Elias Jorge da Cruz, secretário-geral do Sindiaeroespacial (ligado à CUT), que surgiu em 2005, informa que os trabalhadores do setor não se sentiam representados pela categoria metalúrgica. "Vamos devolver aos sócios o imposto sindical que cabe ao sindicato", afirma Cruz. O Sindiaeroespacial já tem 1.500 sócios.
Há inúmeros exemplos de disputa por base de trabalhadores que se transformaram em trocas de acusações. Em Capivari (SP), o Sindicato dos Comerciários (filiado à CUT) informa que o Sindicato dos Comerciários de Piracicaba teria surgido com base em um documento falso -ambos disputam comerciários da região . A denúncia foi parar na Polícia Federal, que arquivou o caso.
O Sindicato de Piracicaba informa que, como o documento que seria falso é de 1963, cabe à PF a decisão sobre o caso. "Tinha 14 anos naquela época", diz Antonio Roberto Previde, presidente do sindicato de Piracicaba (filiado à Força).

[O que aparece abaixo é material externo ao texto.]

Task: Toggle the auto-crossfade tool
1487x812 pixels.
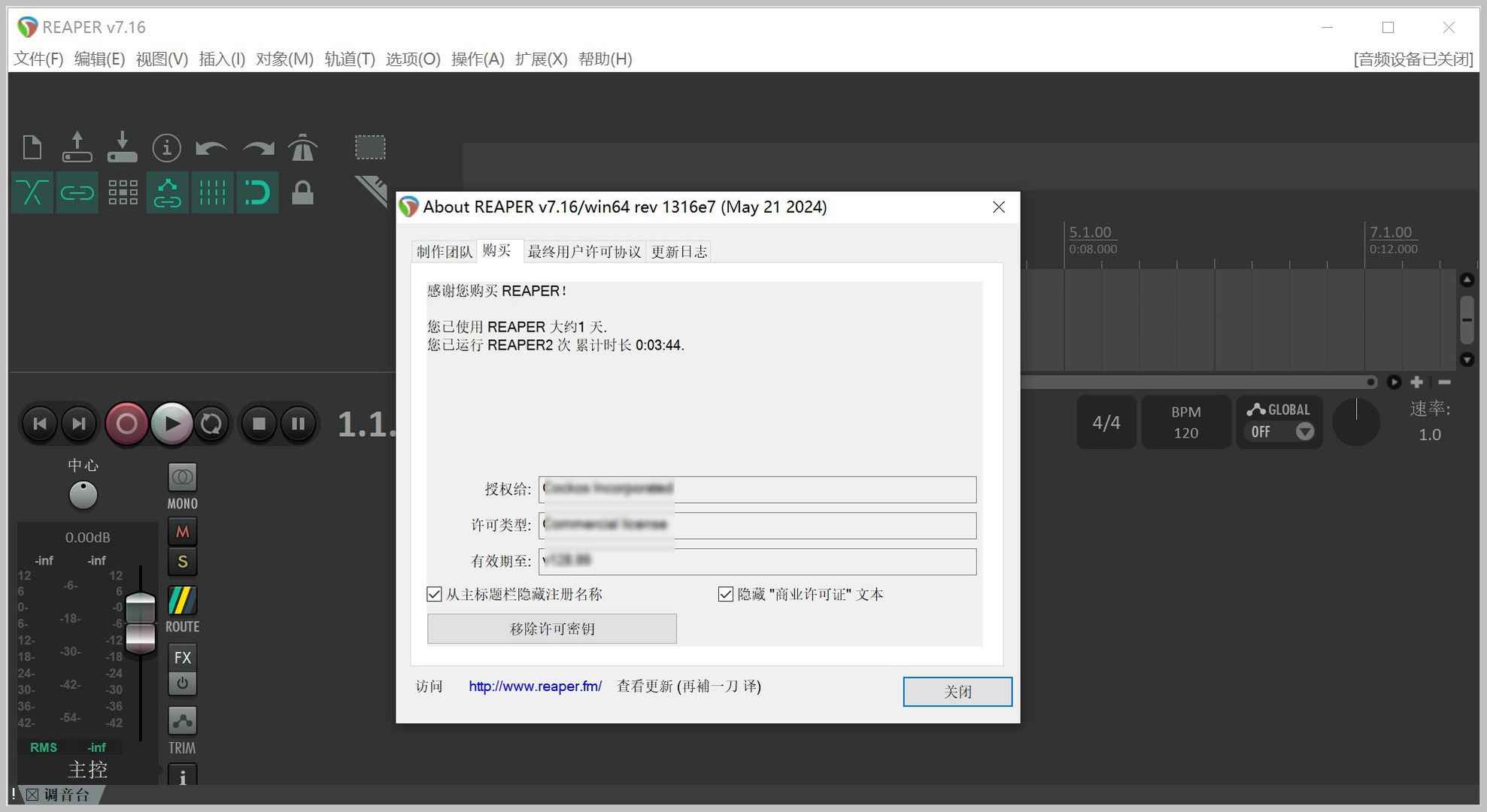Action: tap(32, 192)
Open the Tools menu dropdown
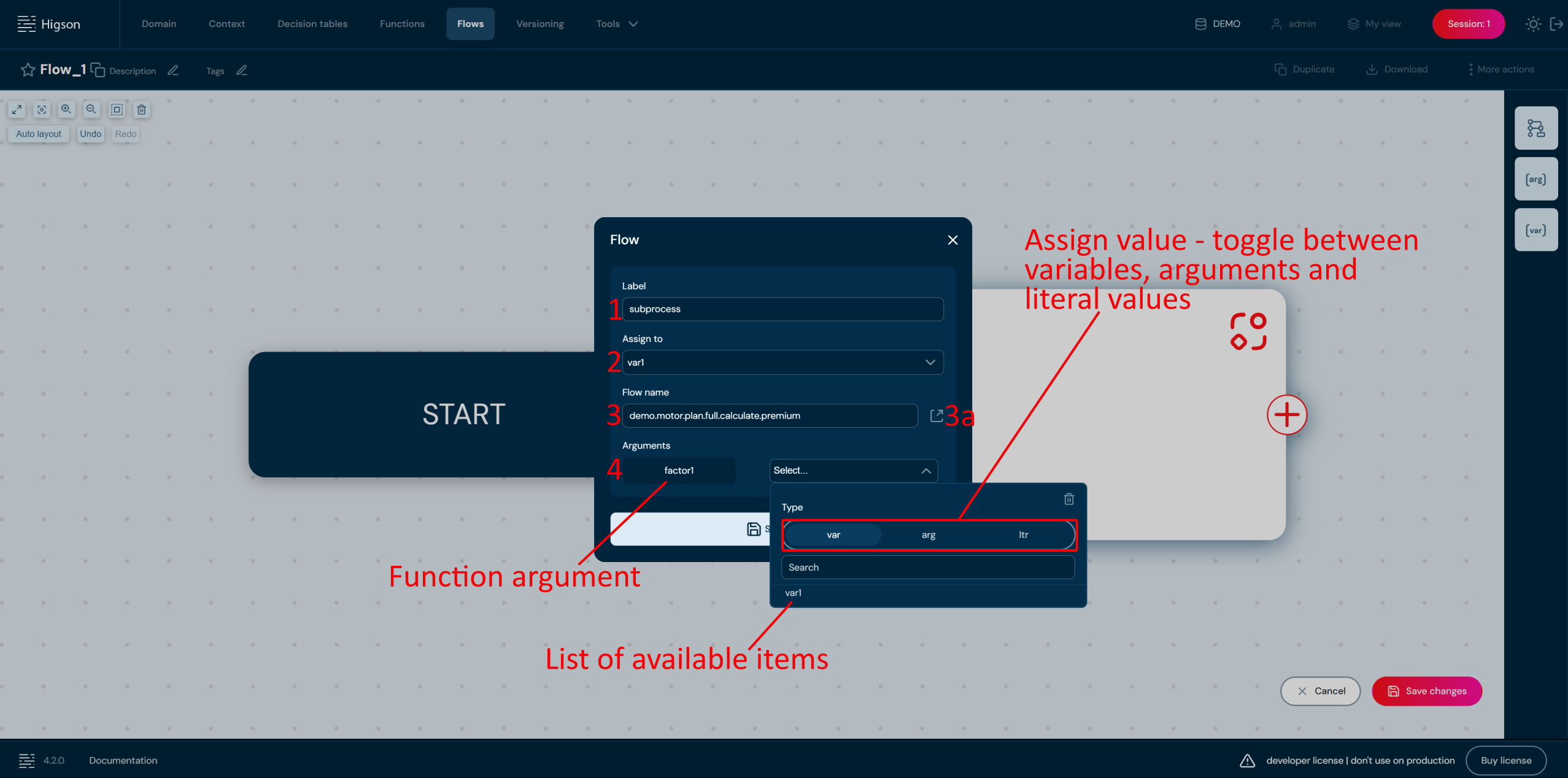Image resolution: width=1568 pixels, height=778 pixels. click(617, 24)
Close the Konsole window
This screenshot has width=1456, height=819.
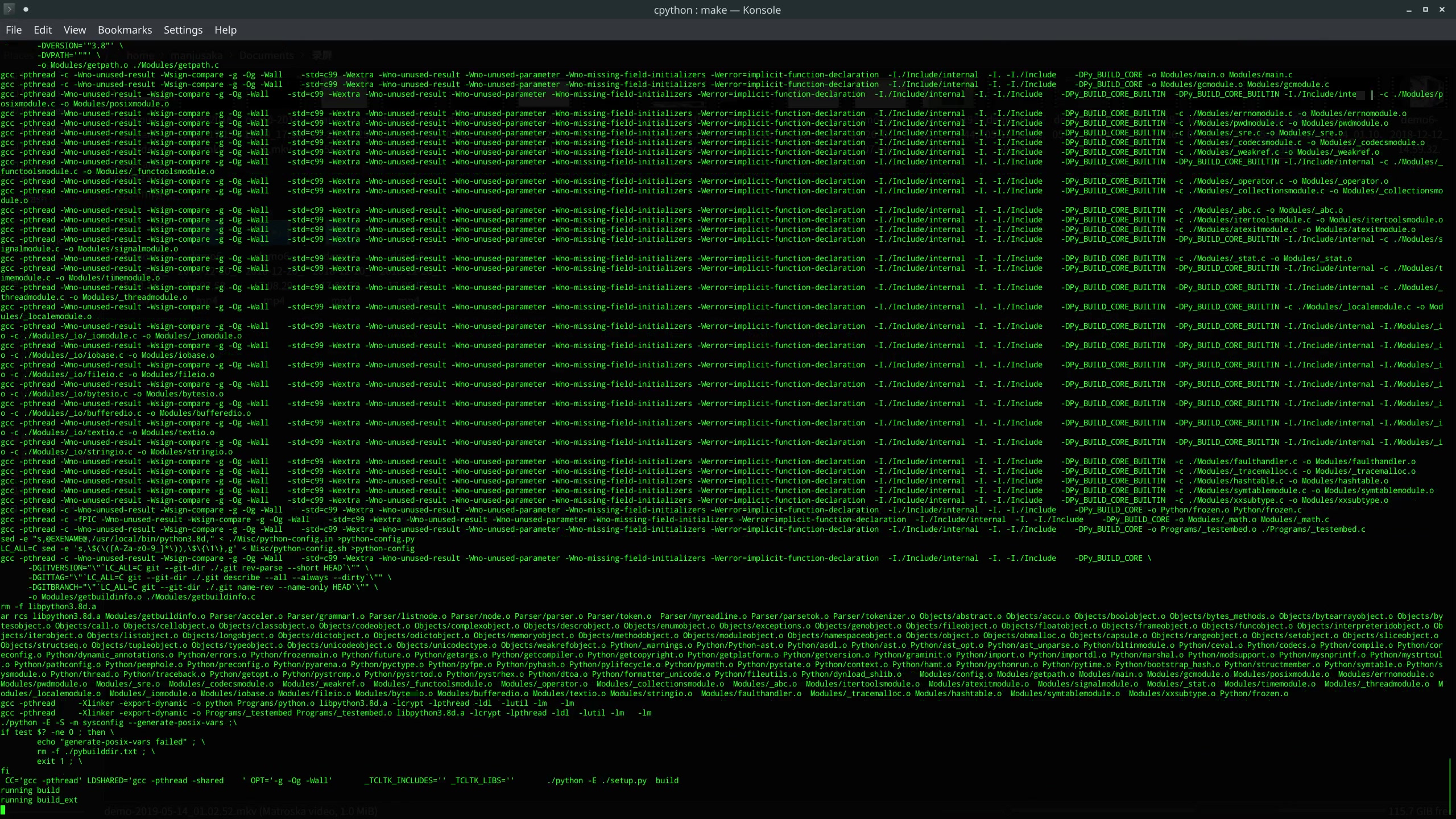(x=1442, y=10)
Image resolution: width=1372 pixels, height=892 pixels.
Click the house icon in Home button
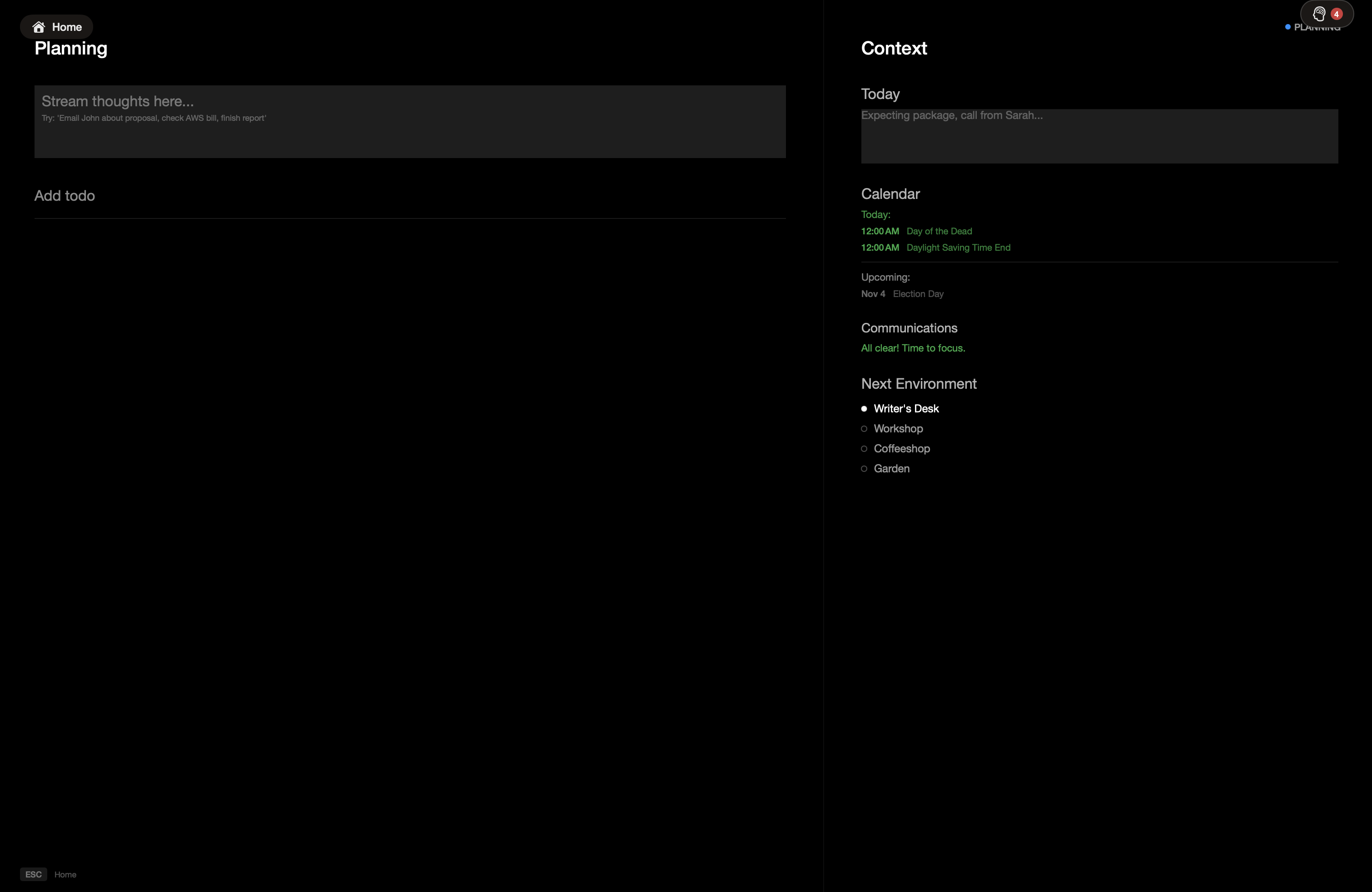pos(39,27)
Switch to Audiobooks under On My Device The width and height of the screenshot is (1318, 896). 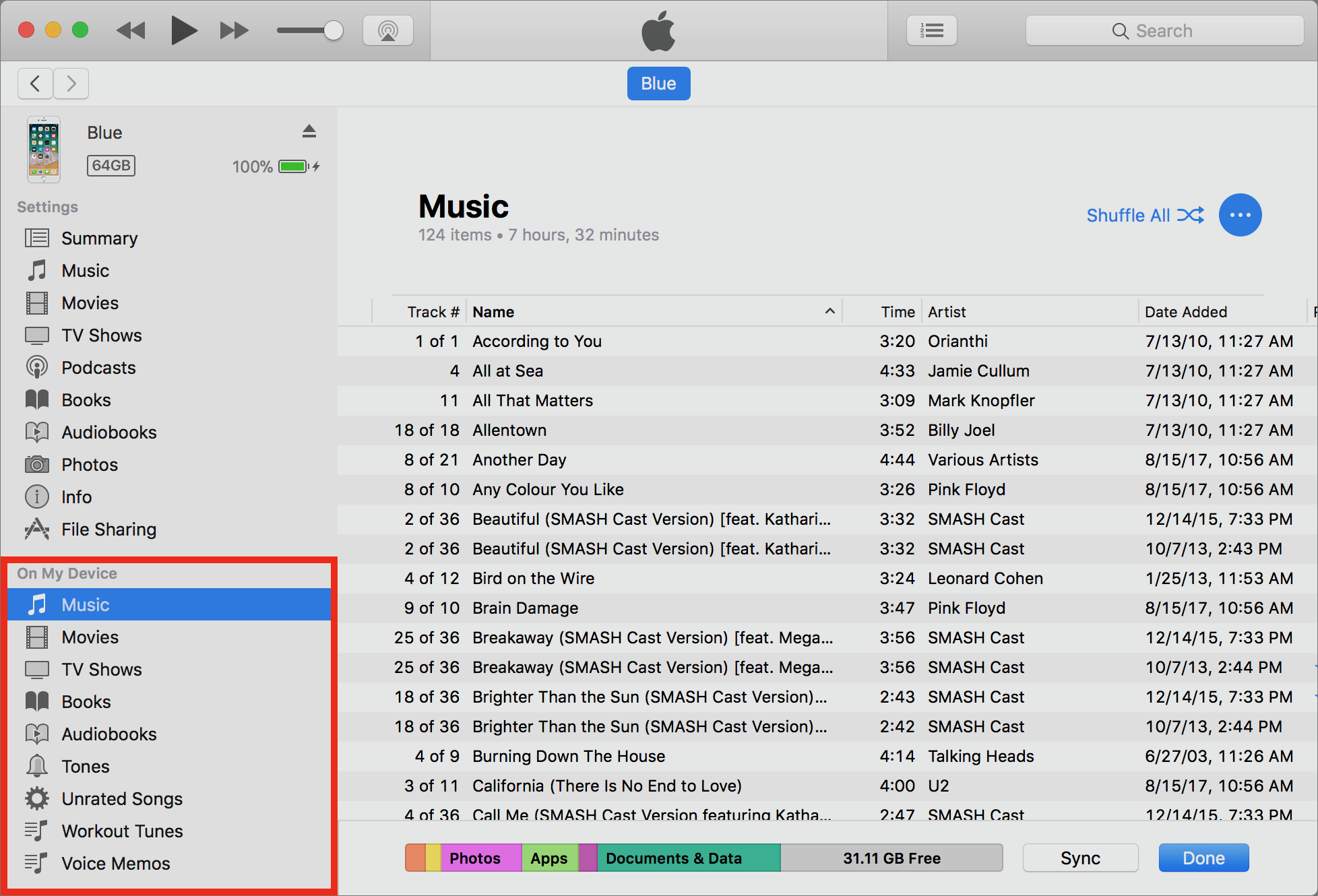108,734
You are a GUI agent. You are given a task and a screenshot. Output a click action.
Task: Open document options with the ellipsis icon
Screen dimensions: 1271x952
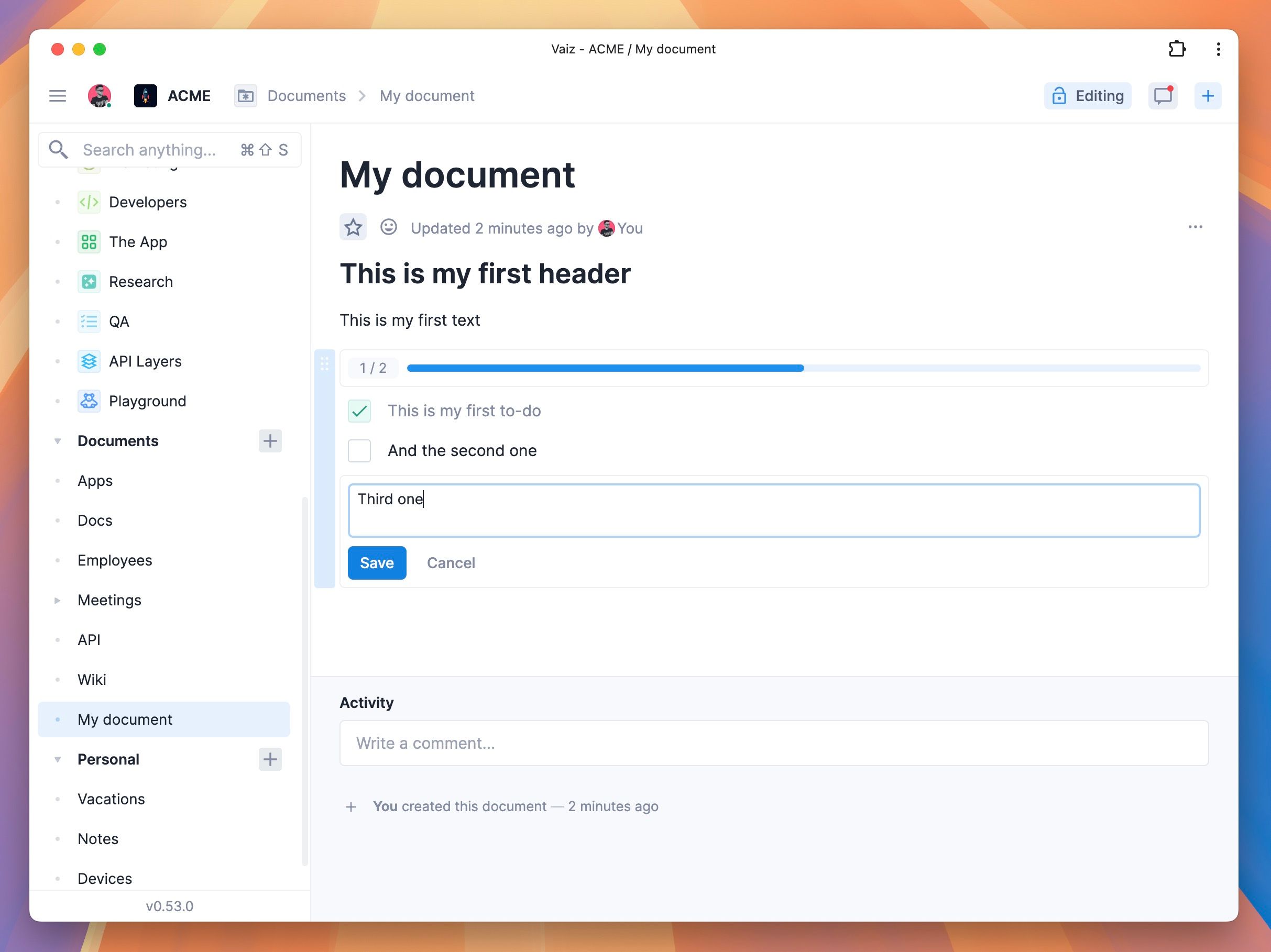click(1195, 227)
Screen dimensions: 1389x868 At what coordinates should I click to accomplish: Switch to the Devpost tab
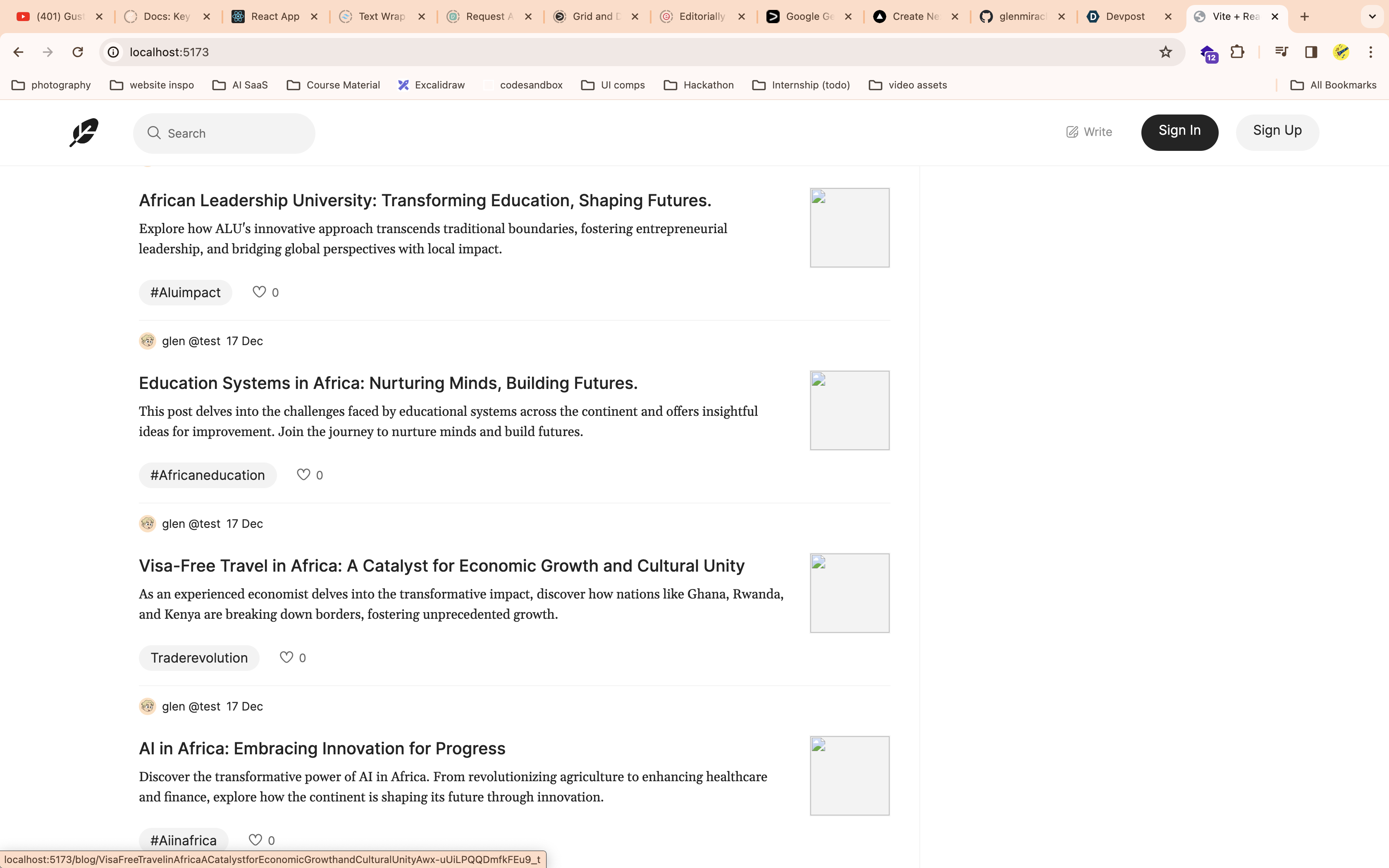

Se a reforma sindical não sair, o país corre o risco de ter um sindicato de categoria por município -o que seria o limite para o setor, na avaliação de Clemente Ganz Lúcio, diretor técnico do Dieese. A fragmentação dos sindicatos prejudica o trabalhador, na sua opinião, porque ele perde força nas negociações com os patrões.